Darius didn't sleep much that night.

He lay on his back in the dark, staring at the ceiling where the water stain still looked like a clenched fist. The quilt was kicked to the foot of the bed, sheets twisted around his legs from restless turning. The room smelled faintly of cedar and the lingering trace of Mom's laundry soap on the pillows. Outside, crickets had taken over from the cicadas—sharper, more insistent, like they were trying to get inside his head.
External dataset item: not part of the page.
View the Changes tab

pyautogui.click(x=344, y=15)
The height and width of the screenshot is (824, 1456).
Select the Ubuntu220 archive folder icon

His left shoulder throbbed in time with his pulse. Not the sharp stab of fresh injury, but the dull, grinding ache that never quite left. He rolled onto his right side, then his stomach, then back again. Each shift pulled at the scar tissue running down his back, reminding him exactly where the shrapnel had torn through muscle and nerve. He could map the line with his fingers in the dark: from the top of his shoulder blade, jagged and uneven, down to the small of his back. A souvenir he couldn't trade in.

He sat up eventually, swung his legs over the edge of the mattress. Bare feet hit the cool hardwood. The floorboards creaked under his weight as he stood and walked to the dresser. The walnut box sat there, lid still closed. He stared at it for a long minute, then turned away.

Downstairs, the house was silent except for the refrigerator's low hum and the occasional tick of the wall clock. He didn't turn on lights—just moved by the faint glow of the streetlamp filtering through the living room curtains. He went to the kitchen, opened the cabinet under the sink where he'd hidden the pill bottle days ago. Oxy. Half-full. The label stared back at him in the dim light.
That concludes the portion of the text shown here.